Facebook is ramping up its efforts to crack down on coordinated campaigns that use its site to spread fake news and misinformation to sway political opinion. In a white paper on Thursday (27 April), the social media giant said its platform has evolved into a forum for political debate, civic engagement, exchange of ideas and consumption of information in recent years.
However, the company says this comes with "novel challenges" that it must address to ensure its platform "remains a safe and secure environment for authentic civil engagement".
"We believe civic engagement is about more than just voting — it's about people connecting with their representatives, getting involved, sharing their voice, and holding their governments accountable," Facebook's threat intelligence manager Jen Weedon, threat intelligence analyst William Nuland and chief security officer Alex Stamos wrote.
"We have had to expand our security focus from traditional abusive behavior, such as account hacking, malware, spam and financial scams, to include more subtle and insidious forms of misuse, including attempts to manipulate civic discourse and deceive people."

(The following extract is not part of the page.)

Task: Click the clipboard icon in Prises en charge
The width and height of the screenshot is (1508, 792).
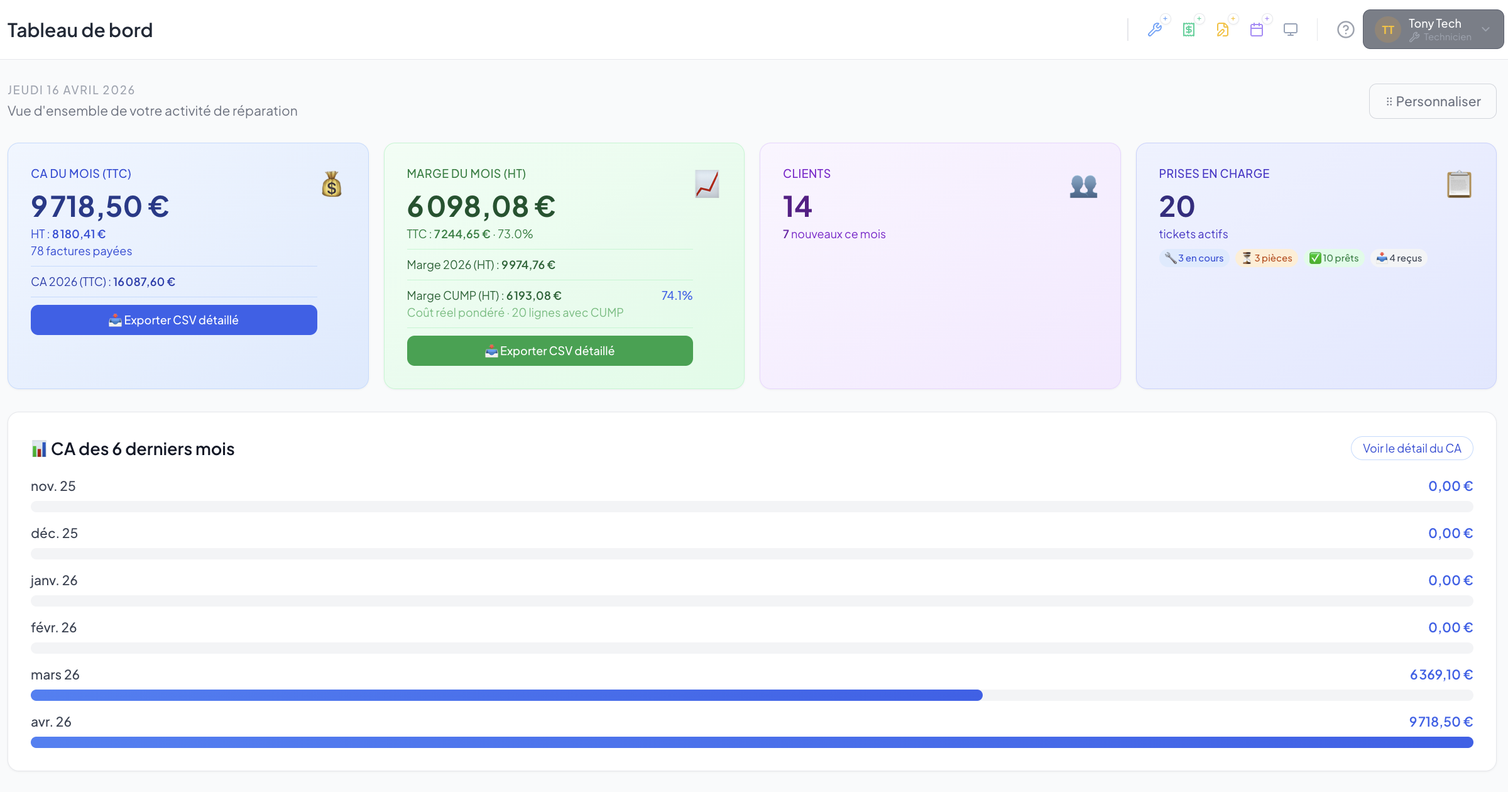Action: (x=1459, y=185)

In a case study of the 2016 presidential election, Facebook revealed it found several instances of what it calls "information operations" — coordinated actions taken by actors, governments or non-state actors, in an attempt to sway political opinion to "achieve a strategic and/or political outcome."
These operations use various manipulative methods to do so including deploying fake news, networks of fake accounts dubbed "false amplifiers" and misinformation.

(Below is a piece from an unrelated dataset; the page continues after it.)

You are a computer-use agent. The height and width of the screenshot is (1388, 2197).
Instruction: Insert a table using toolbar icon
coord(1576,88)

During the US election season, Facebook said it found malicious actors using conventional media and social media to share "information stolen from other sources, such as email accounts, with the intent of harming the reputation of specific political targets".
A separate set of malicious actors also used fake accounts to push certain narratives and themes that "reinforced or expanded on some of the topics exposed from stolen data". However, it said the reach of such content was marginal compared to the overall volume of political discussion on its site.
Facebook did not name any countries, the possible actors behind the attacks, actors who sponsored the activity or who the targets were. The company also noted that its findings do "not contradict" the US Director of National Intelligence report released on 6 January.
The US intelligence report claimed Russian President Vladimir Putin was behind a complex "influence campaign" designed to hurt Hillary Clinton's bid for the White House and help Donald Trump win the election.
Facebook versus Fake news
Facebook came under fire in the lead up to and after the US presidential election in November over the rampant spread of fake news, hoaxes and misinformation on its site. Some critics argued that the dissemination of false information on its platform may have helped Donald Trump win the presidency.
Mark Zuckerberg initially dismissed the idea as "a pretty crazy idea", but vowed to tackle fake news on the social media network. Over the past few months, Facebook has employed various measures to combat the issue including employing third-party fact-checkers, making it easier for users to report suspect faux content and disrupting financial incentives for hoax sites among other initiatives, tools and services.
Facebook is taking various steps to tackle these organised campaigns, categorised as targeted data collection, content creation and false amplification.
These include machine learning to identify patterns of suspicious behaviour such as repeatedly posting the same content. In France, Facebook said these measures have helped it combat more than 30,000 fake accounts as of 13 April.
It is also offering customisable security and privacy features including multiple options for two-factor authentication. Facebook will also notify specific people if they are targeted by sophisticated attackers with custom recommendations for what to do and proactively notify possible targets that may be at risk as well.
"These are complicated issues and our responses will constantly evolve, but we wanted to be transparent about our approach," the report read.